Mixing leftover vegetables into a Mixed Vegetable Kichadi is a perfect way to get kids to enjoy their veggies while avoiding waste. It’s versatile and a tasty solution, whether you're making it from scratch or using up what you have left
Ingredients:
Tomatoes: 2 (add 2 more if you like a tangy flavor)Onions: 2 medium-sized
Potatoes: 2
Carrots: 2
Capsicum: 2 (Note: You can avoid this if there are allergies in your household)
Green Peas: 1 small cup
Cauliflower Florets: 1 ½ cups
French Beans: 1 cup (chopped)
Green Chillies: 2 to 4, depending on your spice preference
Coriander Leaves: ½ cup, finely chopped
Basmati Rice: 2 cups
Water: 5 cups
Salt: 1 tsp (adjust after cooking)
Method:
Soak the Rice:
- Soak Basmati rice for 1 hour.
Prepare the Tempering:
- In a pressure cooker, heat 2 tbsp ghee.

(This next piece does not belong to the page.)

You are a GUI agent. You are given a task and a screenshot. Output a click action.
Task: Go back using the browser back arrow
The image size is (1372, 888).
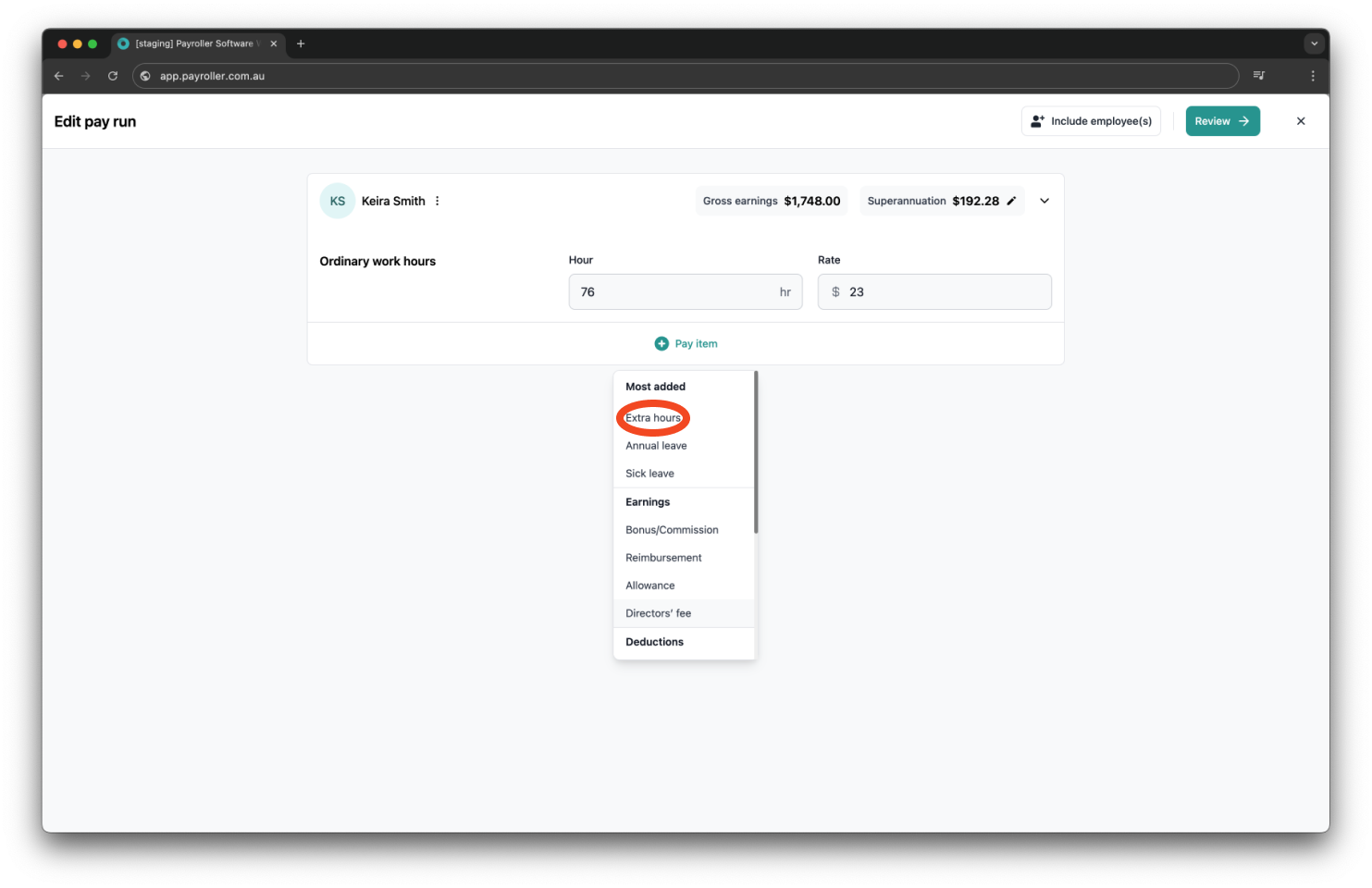59,76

- Once the ghee melts and heats up, reduce the flame.
- Add mustard seeds and let them splutter. Then add 1 tsp cumin seeds and 1/2 tsp asafetida powder. Mix well.

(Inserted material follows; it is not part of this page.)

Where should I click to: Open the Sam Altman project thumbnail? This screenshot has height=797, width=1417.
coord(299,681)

Add Spices and Vegetables:
- Add 1/4 tsp turmeric powder and mix it in well.
- Add the chopped green chillies, finely chopped onions, and stir.
- Once the onions are half-cooked, add the finely chopped tomatoes and mix well. Slightly mash the tomatoes with the back of the ladle.
Cook the Vegetables:
- Add all the chopped vegetables (potatoes, carrots, peas, cauliflower, French beans) and mix well.
- Sauté the mixture for about 5 minutes.
Cook the Rice:
- Add 5 cups of water and salt to the mixture.
- Once the water starts bubbling, add the soaked and drained rice.
- Close the cooker and cook on high flame for 10 minutes (this should produce about 4 whistles).
- After 10 minutes, reduce the flame and cook for another 5 minutes (this will produce another whistle).
Final Touches:
- Remove the cooker from the flame and let the pressure settle.
- Open the lid and add finely chopped coriander leaves and 2 tbsp of ghee.
- Mix well.
Serve:
- You can enjoy this kichadi as is, or pair it with any raita of your choice.
Tips:
- For a richer taste, you can use butter instead of ghee when preparing the recipe.
- Add a handful of finely chopped mint leaves to enhance the flavor.
- You can also fry a few cashew nuts in ghee and add them for extra texture and taste.
- For a more health-conscious version, you can skip the butter and ghee and use regular cooking oil instead.